YOUR INSTRUCTIONS:
Copy out the items word for word, starting at the line that contains "Task: Click the right chip package image" and ending at the last line of the items. Leave the pictures out of your copy.

MATERIAL TO PROCESS:
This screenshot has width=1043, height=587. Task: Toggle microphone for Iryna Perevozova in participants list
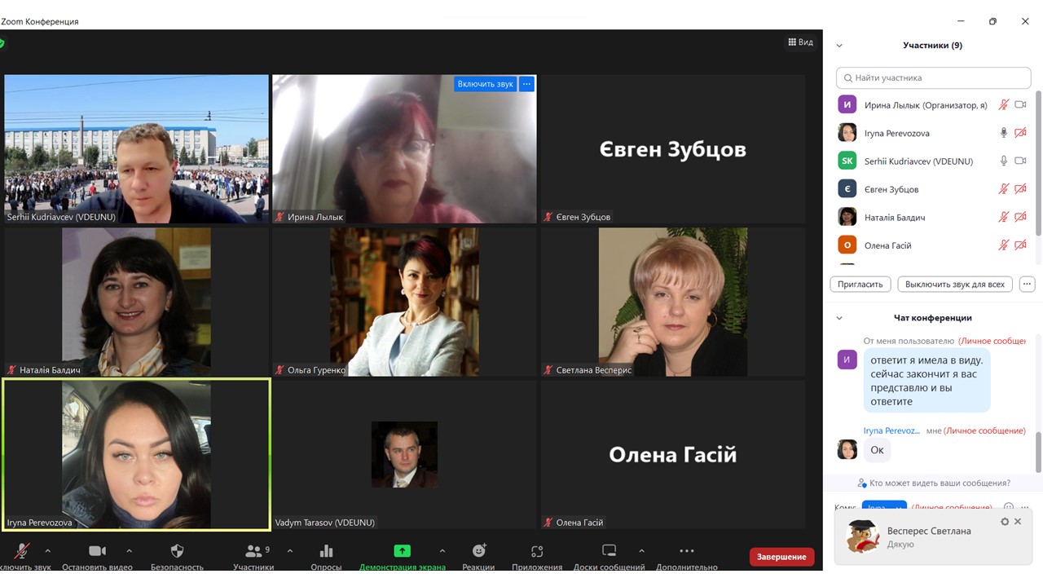pos(1004,133)
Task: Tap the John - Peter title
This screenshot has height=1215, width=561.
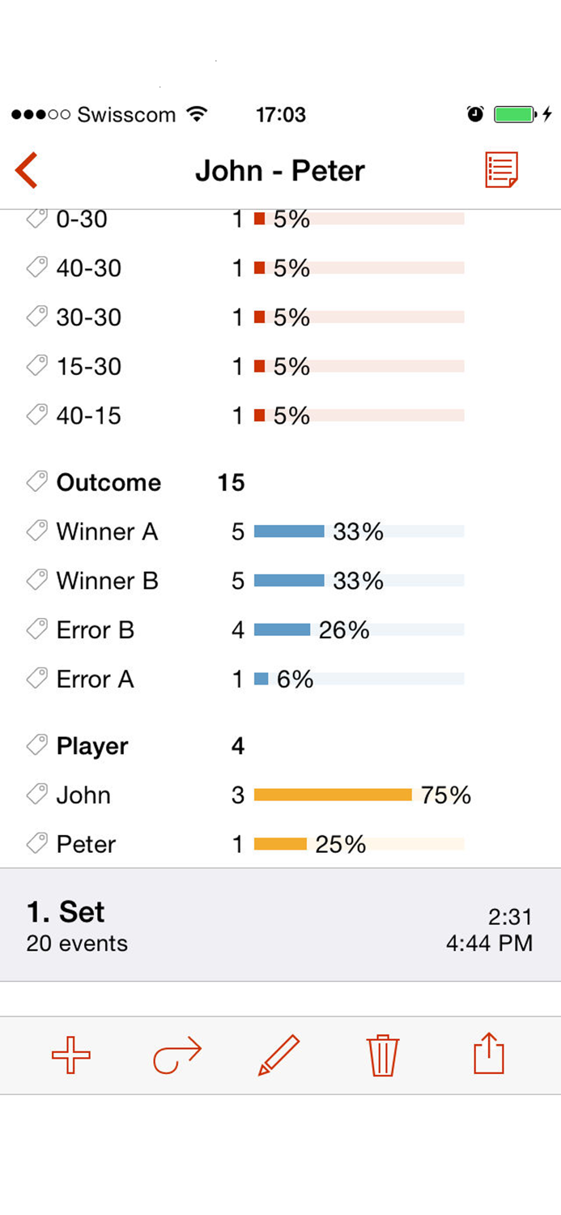Action: coord(280,170)
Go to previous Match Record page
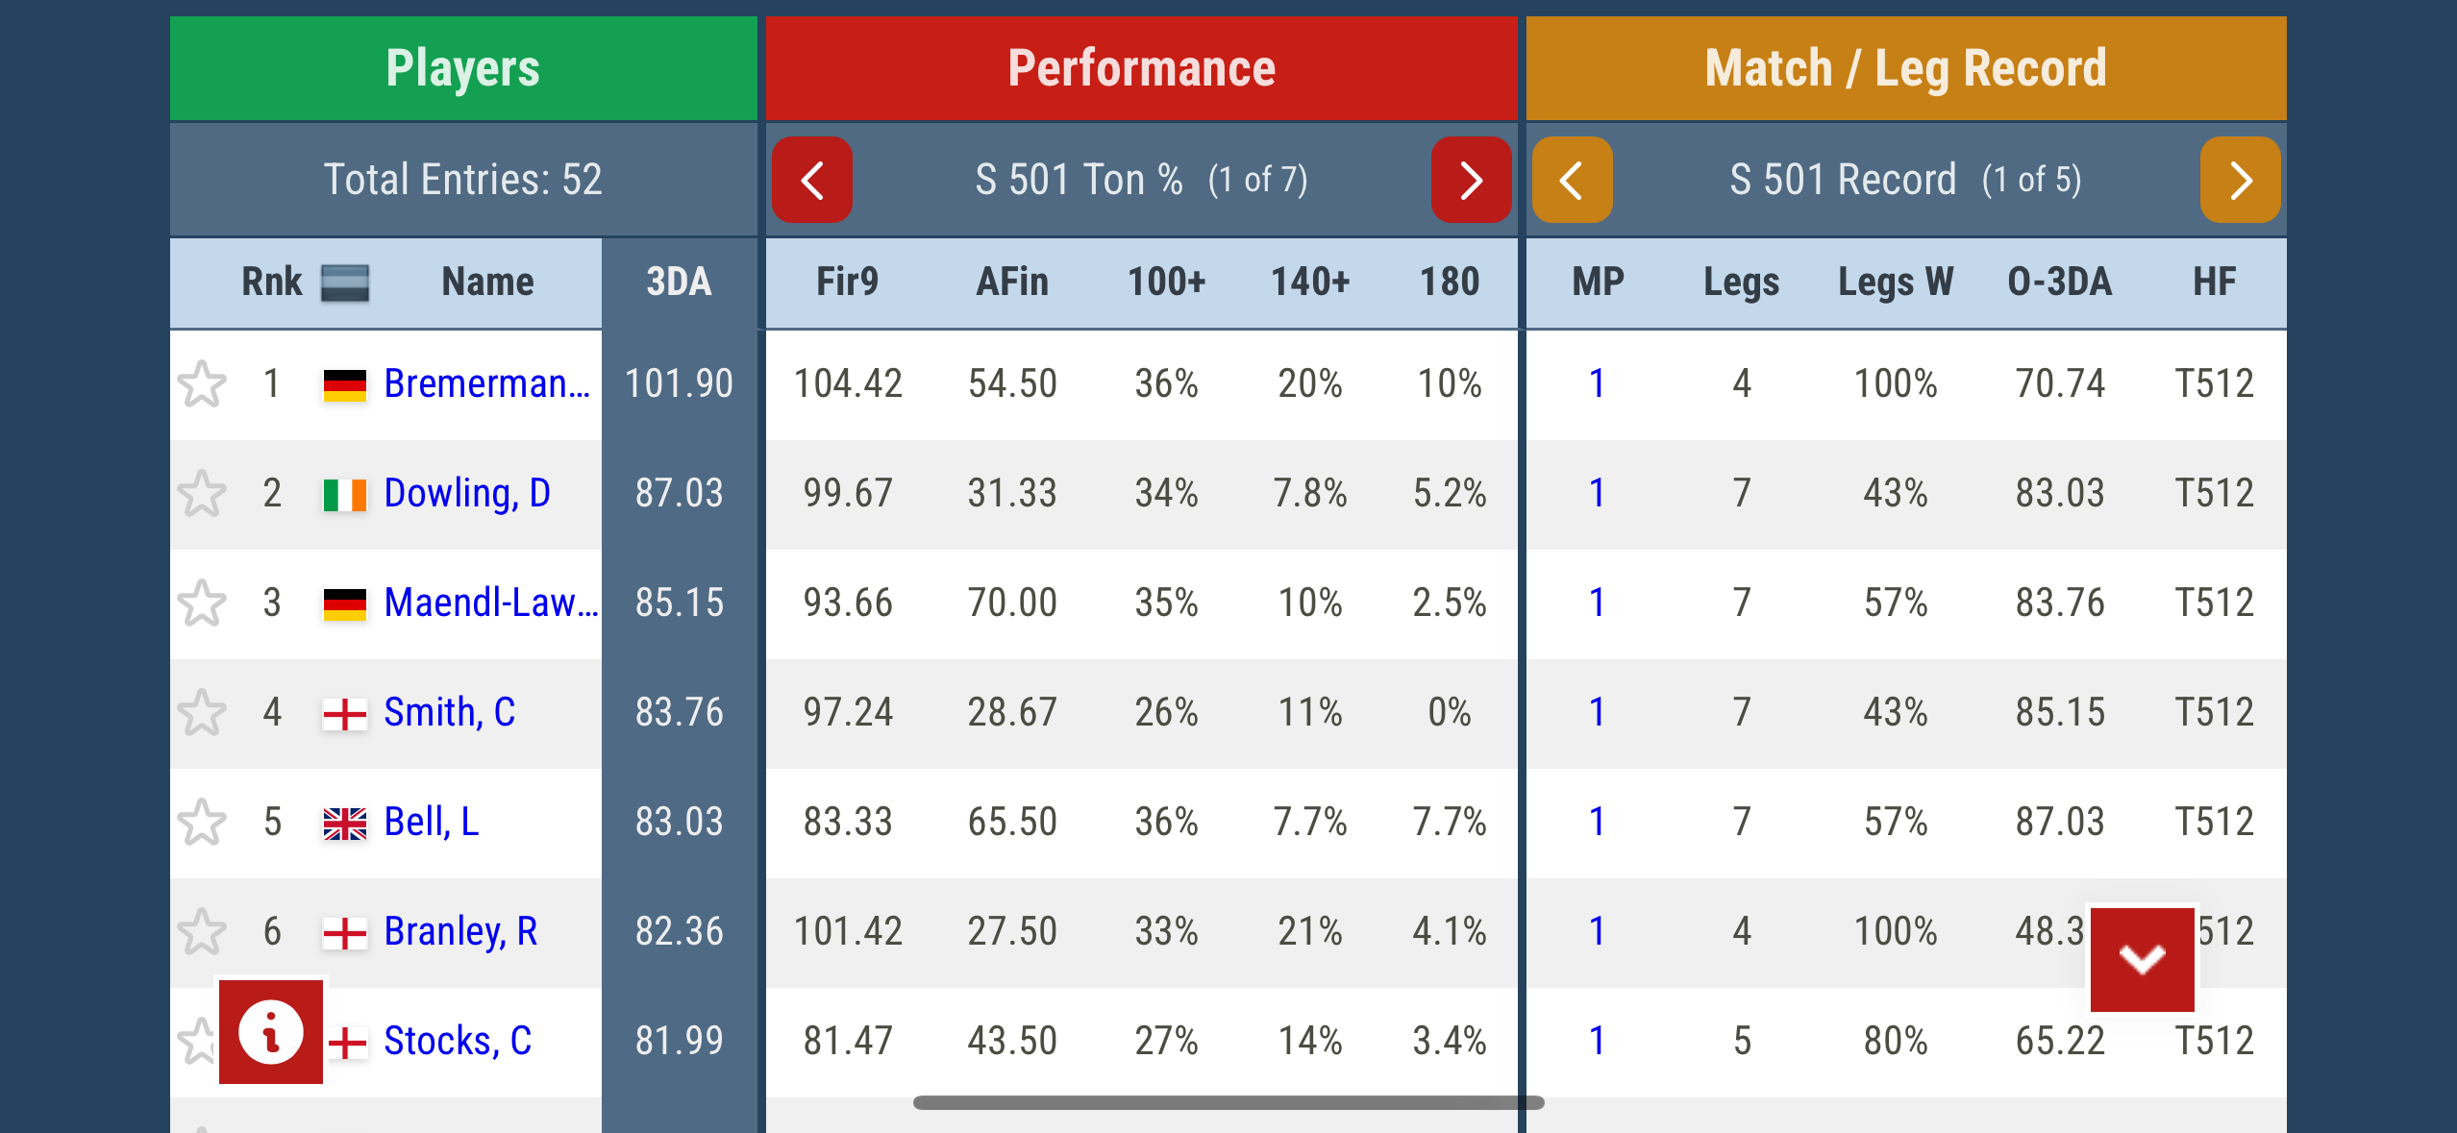 [x=1572, y=180]
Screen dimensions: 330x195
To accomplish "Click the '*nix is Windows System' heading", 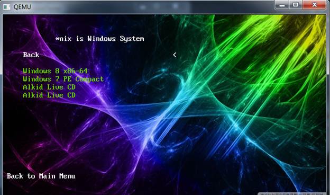I will coord(100,39).
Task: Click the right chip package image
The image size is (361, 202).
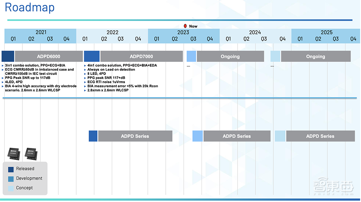Action: pos(31,154)
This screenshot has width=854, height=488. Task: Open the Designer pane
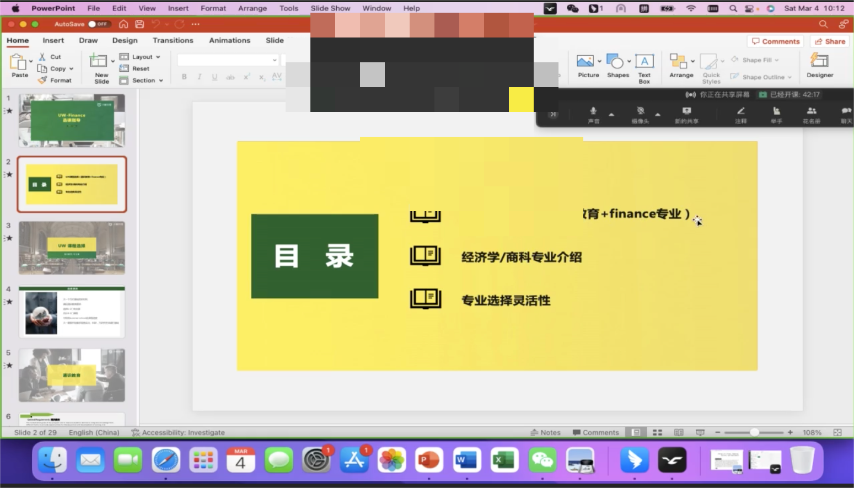[819, 66]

FINAL ANSWER:
Task: Click the right chip package image
The image size is (361, 202).
Action: pos(31,154)
This screenshot has width=854, height=488. Task: Open the Designer pane
[819, 66]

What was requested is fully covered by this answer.